Olivier Buitge, gérant du magasin Biocoop de Talence, rejoint les déclarations faites par les deux associations et espère voir sa clientèle se diversifier, quand certains « n’osent pas rentrer dans ce type de magasins », selon Yannick Lung.
Une gouvernance démocratique inédite
Tous les étudiants, sans distinction de revenus, pouvaient se porter volontaire pour rejoindre le panel. En contrepartie, une cotisation mensuelle libre (d’un montant minimum de 10 euros) leur est demandée. Un autre critère a été retenu par la Caisse locale de l’alimentation : le respect de la parité, alors même qu’une majorité de femmes avait répondu à l’appel à candidatures.
Toutes ces règles de fonctionnement ont été votées selon la méthode du jugement majoritaire par la Caisse locale de l’alimentation, organe de gouvernance de l’expérimentation chargé du suivi du projet, qui s’inspire notamment des recommandations du Collectif national pour une Sécurité sociale de l’alimentation.
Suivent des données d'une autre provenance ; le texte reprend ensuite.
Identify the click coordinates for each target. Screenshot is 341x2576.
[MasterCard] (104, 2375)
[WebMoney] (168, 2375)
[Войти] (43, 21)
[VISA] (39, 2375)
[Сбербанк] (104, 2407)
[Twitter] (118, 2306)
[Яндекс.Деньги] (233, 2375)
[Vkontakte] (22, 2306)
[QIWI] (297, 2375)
Elle se compose de 20 étudiants, des deux universités bordelaises, de l’école Bordeaux Sciences Agro, d’associations d’aide alimentaire, d’associations étudiantes, de commerces (Biocoop) et de collectivités comme les villes de Pessac et de Bordeaux.
C’est donc la Caisse locale qui supervisera démocratiquement le budget de 200 000 euros alloué au projet. 75% sera dédié à la dotation mensuelle des étudiants, tandis que 25% serviront à rémunérer l’ingénierie des associations facilitatrices ; le CREPAQ et la gemme. La grande majorité du financement provient de financements publics (Région Nouvelle-Aquitaine, Département de la Gironde, Bordeaux Métropole, Ville de Bordeaux, Université de Bordeaux, Université Bordeaux Montaigne) et privés (Fondation de France, Fondation Carasso, Fondation de l’Université, Domofrance, Crédit Mutuel du Sud Ouest). À cela s’ajoutent les cotisations des étudiants bénéficiaires, ainsi que les dons issus d’une campagne de financement participatif.
Afin d’étoffer la part des cotisations dans le budget, les partenaires projettent d’ouvrir l’expérimentation à l’ensemble de la communauté universitaire (tels que les enseignants ou les personnels administratifs, qui ont des revenus plus élevés que les étudiants) au cours des prochaines années.
Enfin, tout au long de l’année, une équipe de chercheurs pluridisciplinaire suivra le projet pour évaluer son impact, sur les pratiques alimentaires des étudiants notamment.